America the… um… bitterly cold?

Thursday, January 10th, 2008

In case you hadn’t noticed, I am now back in America. Oregon, to be exact.

So let’s see… Tane took me to the Brisbane airport at 8.00 am on 26 December, 2007. My flight departed at 11.45, and after hopping quickly down to Sydney to catch my international flight to LAX, I arrived safely in California at 9.00 am, 26 December, 2007. Huzzah for the International Date Line! And no, Charlie, it’s not a telephone number that you can call to get hooked up with “Hott Asian Girrrrrlz.”

Anyway, I had a long layover in LAX while I waited for my flight to Portland, and after arriving in Portland (where my absolutely amazing dad and superbly wonderful sister Christine were waiting for me), I then drove the three hours home. In the snow. Talk about climate change. Anyway, so all up, it was just about 38 hours from Brisbane to home. I don’t plan to be doing that again any time soon, thank you.
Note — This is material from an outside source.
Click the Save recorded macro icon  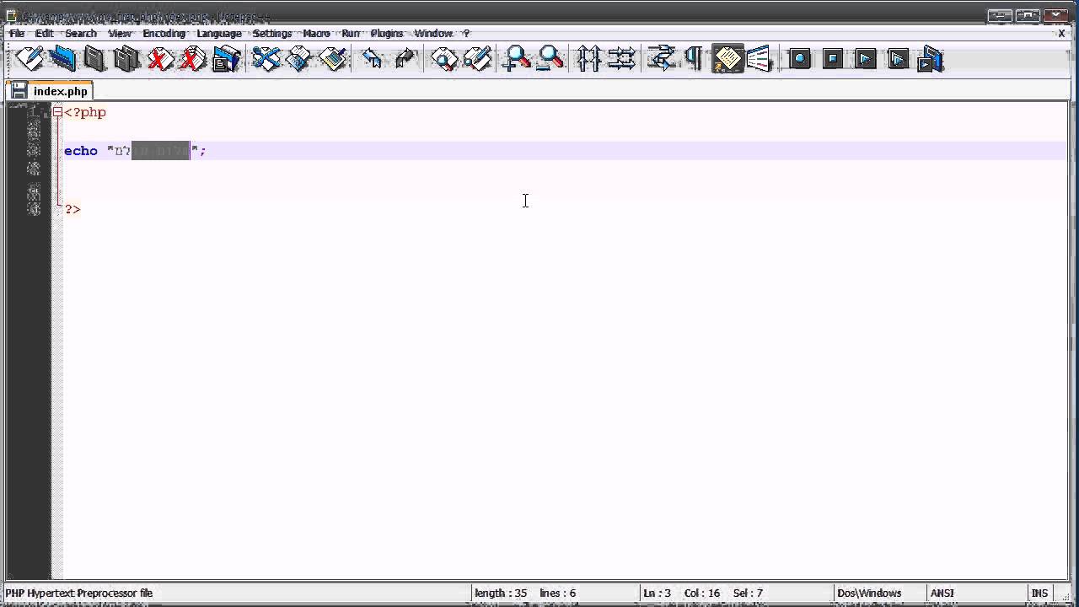930,59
So there. Being back stateside has made me realise just how much I missed my family and friends and has certainly put this whole “living internationally” thing into perspective. More on that later.

But for now, I would just like to let everyone in the States know that I am home and ready to catch up, and I’d like to let all of my new Aussie friends know that I miss you all very much and think about you daily. I’d also like to add that if I were to delete all of my “Friends” on MySpace and Facebook who never emailed me or bothered returning the emails that I sent them whilst in Australia, I would be left with my family and the following individuals: James, Charlie, Janna, Keenan, Lisa, Stephanie, Aileen, Craig, Sabrina, Whitney, Liz, Roger, Justin, and Rachel. In SIX MONTHS. That’s just over two people per month. So, thank you to the fourteen people who remembered me!

Charlie. Me. James.


Moreton Island

Tuesday, October 23rd, 2007

I got three consecutive days off the other week, and needing a bit of an escape from the confines of the guesthouse I booked two nights in one of the campgrounds on Moreton Island. It’s situated off the coast of Brisbane about 35 kilometres out, and it’s the third largest sand island in the world. Anyway, the western coast of the island is quite protected, and there are about 11 ships that have been sunk only about 75 metres off the beach in an attempt to form an artificial reef. Well, the attempt worked, and it was right by those wrecks (called “The Wrecks) that I camped. And snorkeled. And watched birds. And it was faaaaaaaaaaaaaabulous. But more than anything, it was just a very welcome relaxation that I needed very badly. There’s just something almost spiritual about floating motionless in the waves and watching all the blue wrasses and sharks and stingrays and manta rays and porcupine fish and wobbegongs gather silently about you. I enjoyed that trip. Anyway, this is what I say while I was there.

BIRDS:
Whistling Kite
Brahminy Kite
Common Starling
Rainbow Bee Eater
Brown Honeyeater
White-Throated Honeyeater
Forest Kingfisher
Beach Stone Curlew
Bush Stone Curlew
Noisy Friarbird
Silver Gull
Australian Pelican
Pied Cormorant

MARINE LIFE:
Bottlenose Dolphin
Wobbegong (Sand Shark)
Tiger Shark
Blue Wrasse
Sergeant Major
Butter Bream
Silver Bream
Three-Striped Porcupine Fish
Manta Ray
Common Stinguree
Hardhead
Sea Turtle
Dugong

New photos!

Sunday, October 14th, 2007

Hey there!  I’ve finally gotten around to posting some photos under the Pictures! page.  Navigate to them by clicking on the Pictures! link, yo.

Oh, and enjoy…

What I’ve seen so far.

Sunday, September 30th, 2007

I’m comfortably established in my internship now and am settling in quite nicely.  In addition to guiding (which is my full-time gig) I also work one day a week as a concierge and pick up some short shifts behind the bar as well.  It makes for a rather interesting experience because guests will check in on the day that I’m working as a concierge and I’ll get to know them in that capacity.  Then, the next day, I’ll be their guide all day long as they do activities, and when night rolls around they head up to the bar and yours truly is serving them their margaritas.  This phenomenon lends itself to some interesting nicknames that have been bestowed upon me.  Nicknames like “Jack-of-all” and “Hop-along Jack” and “Mr. O’Reilly’s.”  I suppose that you’ve got to be notorious for something, right?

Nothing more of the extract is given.